Corporate income and personal income are taxed at different rates. These tax rates may also vary according to income levels. The taxation system may include marginal tax rates and average tax rates.

A marginal tax rate refers to the rate applied to each additional dollar of income. In contrast, an average tax rate is determined as a percentage of the overall income. Therefore, marginal rates focus on additional income, while average rates consider total income.

Forensic Accounting

Forensic accounting is a specialised practice area of accounting that deals with engagements arising from actual or anticipated disputes or litigation. It applies accounting knowledge and practices in matters that may involve legal proceedings.

The word “forensic” means “suitable for use in a court of law.” Therefore, forensic accountants are expected to perform their work according to a standard that is suitable for legal use and possible presentation before a court.

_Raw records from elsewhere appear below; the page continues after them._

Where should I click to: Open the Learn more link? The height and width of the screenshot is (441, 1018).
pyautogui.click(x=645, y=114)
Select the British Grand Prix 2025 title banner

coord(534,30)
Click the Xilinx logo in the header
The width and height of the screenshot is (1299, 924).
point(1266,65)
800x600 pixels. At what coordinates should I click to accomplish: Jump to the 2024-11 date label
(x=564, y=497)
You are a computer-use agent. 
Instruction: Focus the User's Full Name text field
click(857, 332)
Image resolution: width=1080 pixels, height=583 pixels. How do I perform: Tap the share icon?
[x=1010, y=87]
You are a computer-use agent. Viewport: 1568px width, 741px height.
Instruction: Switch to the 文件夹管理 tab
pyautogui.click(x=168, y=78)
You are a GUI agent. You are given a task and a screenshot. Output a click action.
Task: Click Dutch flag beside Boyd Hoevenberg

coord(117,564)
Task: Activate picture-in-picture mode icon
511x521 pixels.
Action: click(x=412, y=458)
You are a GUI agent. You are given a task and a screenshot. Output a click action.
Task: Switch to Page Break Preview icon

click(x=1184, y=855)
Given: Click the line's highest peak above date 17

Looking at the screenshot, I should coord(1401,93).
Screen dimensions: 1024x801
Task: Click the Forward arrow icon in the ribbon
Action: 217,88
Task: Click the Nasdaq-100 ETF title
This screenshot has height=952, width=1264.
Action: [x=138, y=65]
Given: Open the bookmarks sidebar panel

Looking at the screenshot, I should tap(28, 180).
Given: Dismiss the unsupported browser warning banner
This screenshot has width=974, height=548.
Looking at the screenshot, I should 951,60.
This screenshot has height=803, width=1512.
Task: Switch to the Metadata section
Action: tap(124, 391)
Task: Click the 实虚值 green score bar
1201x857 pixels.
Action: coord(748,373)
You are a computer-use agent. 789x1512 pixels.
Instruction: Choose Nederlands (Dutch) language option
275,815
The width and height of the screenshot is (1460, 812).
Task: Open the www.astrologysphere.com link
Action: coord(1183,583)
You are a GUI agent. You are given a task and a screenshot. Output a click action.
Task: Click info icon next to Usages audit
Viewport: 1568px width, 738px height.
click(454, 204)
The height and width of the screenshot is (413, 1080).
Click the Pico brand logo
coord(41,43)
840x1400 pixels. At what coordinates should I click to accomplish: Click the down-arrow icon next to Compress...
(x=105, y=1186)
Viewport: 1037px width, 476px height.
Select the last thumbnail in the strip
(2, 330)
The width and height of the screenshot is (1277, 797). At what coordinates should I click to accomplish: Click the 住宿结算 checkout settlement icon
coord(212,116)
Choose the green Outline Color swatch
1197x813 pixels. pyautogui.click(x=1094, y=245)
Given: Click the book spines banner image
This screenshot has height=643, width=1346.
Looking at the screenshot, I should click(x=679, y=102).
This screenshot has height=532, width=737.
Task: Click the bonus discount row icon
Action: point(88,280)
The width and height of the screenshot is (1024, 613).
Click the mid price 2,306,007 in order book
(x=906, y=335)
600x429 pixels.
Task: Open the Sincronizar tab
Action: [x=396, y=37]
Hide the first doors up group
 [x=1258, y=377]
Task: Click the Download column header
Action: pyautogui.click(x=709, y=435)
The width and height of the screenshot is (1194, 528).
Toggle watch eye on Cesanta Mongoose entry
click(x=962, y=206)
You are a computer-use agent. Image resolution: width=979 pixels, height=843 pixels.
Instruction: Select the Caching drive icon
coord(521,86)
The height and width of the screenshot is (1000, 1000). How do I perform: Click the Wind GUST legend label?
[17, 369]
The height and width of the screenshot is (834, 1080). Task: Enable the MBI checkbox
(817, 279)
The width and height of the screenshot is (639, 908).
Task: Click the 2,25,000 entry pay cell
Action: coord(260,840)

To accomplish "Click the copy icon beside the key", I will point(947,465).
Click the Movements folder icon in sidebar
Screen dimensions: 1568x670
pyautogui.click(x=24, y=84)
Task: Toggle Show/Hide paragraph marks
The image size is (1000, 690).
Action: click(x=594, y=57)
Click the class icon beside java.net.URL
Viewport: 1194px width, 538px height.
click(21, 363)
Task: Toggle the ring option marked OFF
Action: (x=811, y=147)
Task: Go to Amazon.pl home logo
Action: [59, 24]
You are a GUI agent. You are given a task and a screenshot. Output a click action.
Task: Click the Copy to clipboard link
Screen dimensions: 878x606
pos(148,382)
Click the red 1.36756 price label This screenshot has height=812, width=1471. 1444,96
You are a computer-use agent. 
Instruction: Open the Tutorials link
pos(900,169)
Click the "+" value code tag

Forensic accounting assignments are generally conducted with the understanding that the accounting work, findings, or outcome may be connected with a dispute or litigation. Thus, the potential legal use of accounting information is an important feature of forensic accounting.

Political Campaign Accounting

Political campaign accounting deals with the development and implementation of financial systems for political campaign operations. It also involves accounting for financial transactions relating to political campaigns.

The accounting of political campaign transactions must be performed in compliance with the laws governing political campaign operations. Therefore, this branch of accounting combines financial record-keeping with the legal requirements applicable to political campaigns.

Political campaign accounting was first formally introduced in the March 1976 issue of The Journal of Accountancy. It subsequently became recognised as a specialised branch of accounting dealing with the financial activities of political campaigns.

Exam Focus

Financial accounting provides past-oriented financial information to external users and follows GAAP, while management accounting provides information for internal managerial decision-making and is not required to follow GAAP. Management accounting may include both financial and non-financial information and can produce future-oriented reports such as budgets.

Intercompany accounting records transactions between related entities having common ownership. Auditing is the unbiased examination and evaluation of financial statements and aims to provide an independent opinion on their fair presentation.

An Accounting Information System (AIS) processes accounting data, while an ERP system provides a centralised and integrated source of information for managing major business processes. Tax accounting deals with tax payments and tax returns, whereas forensic accounting deals with actual or anticipated disputes and litigation. The term forensic means suitable for use in a court of law.